Intervention de Bariza Khiari

Réunion du 3 février 2011 à 21h30
Immigration intégration et nationalité — Article 10

Photo de Bariza KhiariBariza Khiari :

Après la purge des nullités, voici la sélection des vices de procédure.

Comme je l’ai souligné, il est prévu, à l’article 8, que l’on ne puisse soulever d’irrégularité qu’à la première audience. L’article 10 ajoute que cette irrégularité ne peut entraîner de remise en liberté que si elle est « substantielle » et porte atteinte aux droits de l’étranger. L’article 10 limite donc les cas dans lesquels le juge pourrait sanctionner les irrégularités qu’il constate par la remise en liberté de la personne maintenue en zone d’attente.

On introduit de fait une hiérarchie entre les irrégularités, en tout cas si elles sont formelles, suivant qu’elles auraient un caractère substantiel ou non.

Puisque nous sommes dans la sémantique depuis quelques heures, comme mon collègue Louis Mermaz, j’aimerais que l’on nous précise le sens des mots et leur portée en droit. Je m’interroge sur le placement du curseur pour définir le caractère « substantiel » de l’irrégularité. À mes yeux, toute irrégularité est grave.

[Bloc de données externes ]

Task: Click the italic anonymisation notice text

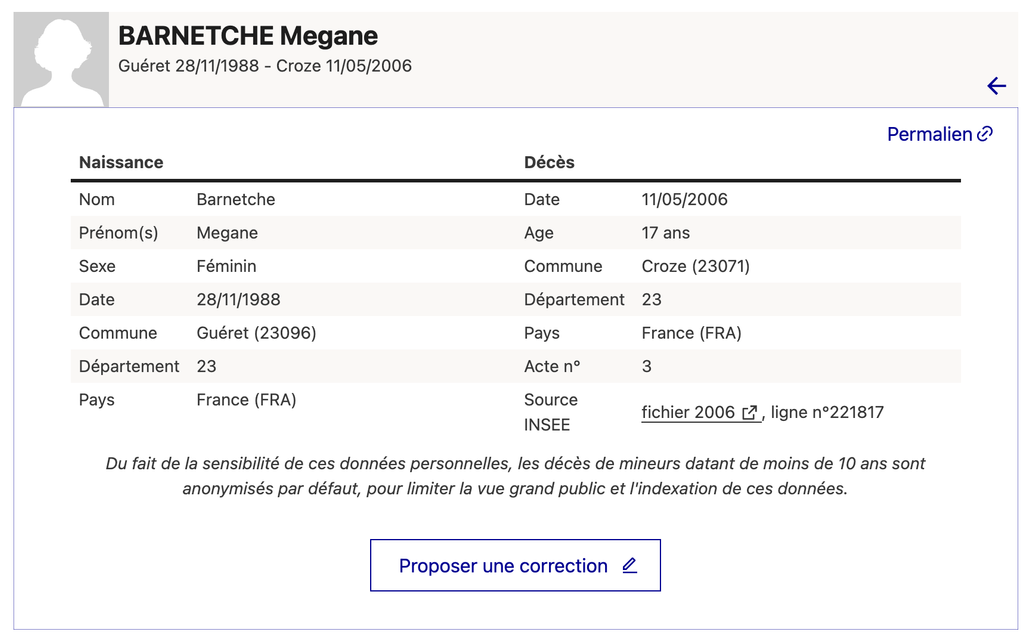Action: [x=515, y=476]
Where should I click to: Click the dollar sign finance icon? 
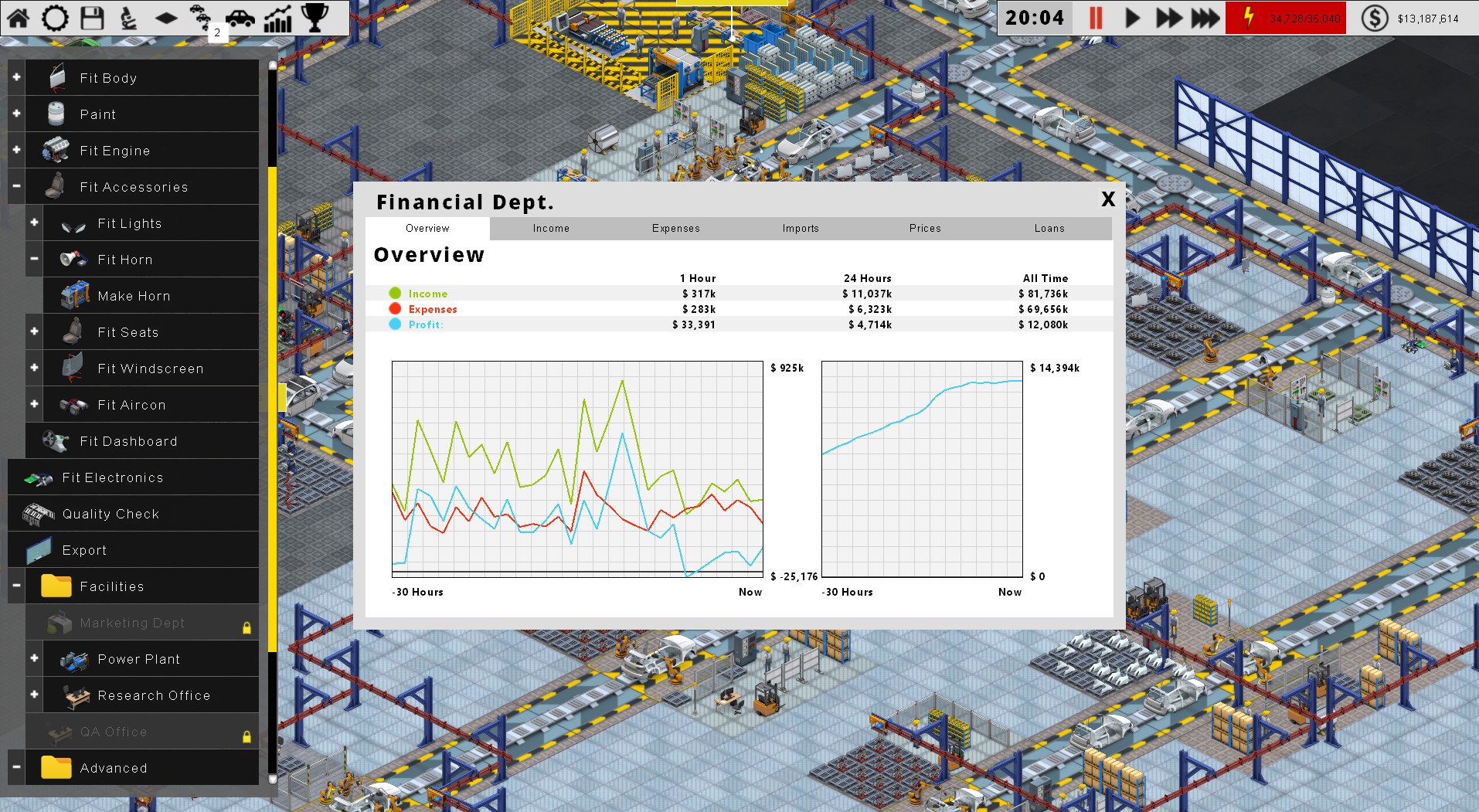[x=1374, y=18]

Par ailleurs, le juge ne peut prendre en compte que les irrégularités qui porteraient atteinte aux droits de l’étranger, les autres devant être mises de côté. Concrètement, cela signifie que l’étranger devra justifier devant le juge de cette « atteinte aux droits », notion éminemment subjective, pour pouvoir obtenir l’annulation de la procédure. Vous donnez à l’étranger une charge de la preuve supplémentaire : prouvez-nous non seulement que vous avez été victime d’une irrégularité, mais qu’elle a aussi gravement porté atteinte à vos droits !

Cet article soulève des problèmes de fond et de forme.

On voit clairement la manœuvre : empêcher le juge judiciaire de libérer les étrangers pour vice de forme. Le Président de la République vitupère sans cesse les juges. Ce texte, s’il est voté, lui donnera satisfaction !

Il faut encadrer tout le monde : les juges, les avocats, les journalistes, les médias audiovisuels… Mais enfin, dans quelle société vivons-nous ? Il n’y a plus de contre-pouvoirs, plus de corps intermédiaires !

Il est vrai que les juges ne font qu’appliquer la loi, la loi qui est faite avant tout pour défendre les personnes et non pour les acculer. Ces vices de forme, faut-il le rappeler, sont des violations de la loi et des libertés constitutionnelles des individus. Il ne s’agit donc pas de simples erreurs de tampon administratif, de virgules oubliées et de points de suspension négligés. Il s’agit d’erreurs bien plus graves : nous parlons ici de libertés individuelles.

J’estime que cette combinaison de dispositions viole l’esprit et la lettre de l’article 66 de la Constitution. Chers collègues, soyons collectivement raisonnables avant que le Conseil constitutionnel ne le soit pour nous !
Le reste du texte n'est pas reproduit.